- [What the task asks] From the line containing "MOVIES (199, 75)" to the end of the entries, return every line exactly, both ends included, and add nothing.

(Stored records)

====================

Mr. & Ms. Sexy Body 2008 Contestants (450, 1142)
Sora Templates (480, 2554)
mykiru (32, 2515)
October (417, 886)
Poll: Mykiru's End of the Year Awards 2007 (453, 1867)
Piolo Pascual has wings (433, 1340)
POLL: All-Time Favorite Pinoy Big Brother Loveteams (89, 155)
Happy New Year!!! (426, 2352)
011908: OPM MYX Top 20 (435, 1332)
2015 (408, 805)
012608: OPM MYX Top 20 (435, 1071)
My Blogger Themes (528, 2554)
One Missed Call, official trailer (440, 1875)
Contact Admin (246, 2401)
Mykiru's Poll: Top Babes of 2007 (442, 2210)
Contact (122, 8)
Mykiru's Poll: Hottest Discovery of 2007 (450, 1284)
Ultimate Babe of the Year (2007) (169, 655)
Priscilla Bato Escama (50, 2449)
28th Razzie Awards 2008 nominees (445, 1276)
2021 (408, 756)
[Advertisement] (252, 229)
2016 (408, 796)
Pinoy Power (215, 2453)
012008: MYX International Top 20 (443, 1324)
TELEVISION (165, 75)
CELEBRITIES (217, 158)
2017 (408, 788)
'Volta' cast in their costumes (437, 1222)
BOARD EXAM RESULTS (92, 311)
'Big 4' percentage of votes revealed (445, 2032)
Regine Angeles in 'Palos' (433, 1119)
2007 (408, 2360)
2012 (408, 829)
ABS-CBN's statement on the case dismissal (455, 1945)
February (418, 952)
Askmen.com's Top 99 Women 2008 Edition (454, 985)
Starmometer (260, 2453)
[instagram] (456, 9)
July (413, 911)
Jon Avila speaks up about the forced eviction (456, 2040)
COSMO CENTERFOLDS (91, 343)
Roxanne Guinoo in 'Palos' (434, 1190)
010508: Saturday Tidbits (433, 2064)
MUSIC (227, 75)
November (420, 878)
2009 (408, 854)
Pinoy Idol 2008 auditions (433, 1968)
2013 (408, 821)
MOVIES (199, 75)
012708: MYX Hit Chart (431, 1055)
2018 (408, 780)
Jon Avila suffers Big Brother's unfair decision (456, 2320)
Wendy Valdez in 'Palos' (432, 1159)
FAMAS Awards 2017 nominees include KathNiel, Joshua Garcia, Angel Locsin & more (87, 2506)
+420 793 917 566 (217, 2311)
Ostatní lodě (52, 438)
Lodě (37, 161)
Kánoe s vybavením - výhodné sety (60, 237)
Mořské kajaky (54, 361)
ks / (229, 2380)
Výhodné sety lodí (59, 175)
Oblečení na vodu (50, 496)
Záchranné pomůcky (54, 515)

====================

- [Answer below]
MOVIES (199, 75)
012708: MYX Hit Chart (431, 1055)
2018 (408, 780)
Jon Avila suffers Big Brother's unfair decision (456, 2320)
Wendy Valdez in 'Palos' (432, 1159)
FAMAS Awards 2017 nominees include KathNiel, Joshua Garcia, Angel Locsin & more (87, 2506)
+420 793 917 566 (217, 2311)
Ostatní lodě (52, 438)
Lodě (37, 161)
Kánoe s vybavením - výhodné sety (60, 237)
Mořské kajaky (54, 361)
ks / (229, 2380)
Výhodné sety lodí (59, 175)
Oblečení na vodu (50, 496)
Záchranné pomůcky (54, 515)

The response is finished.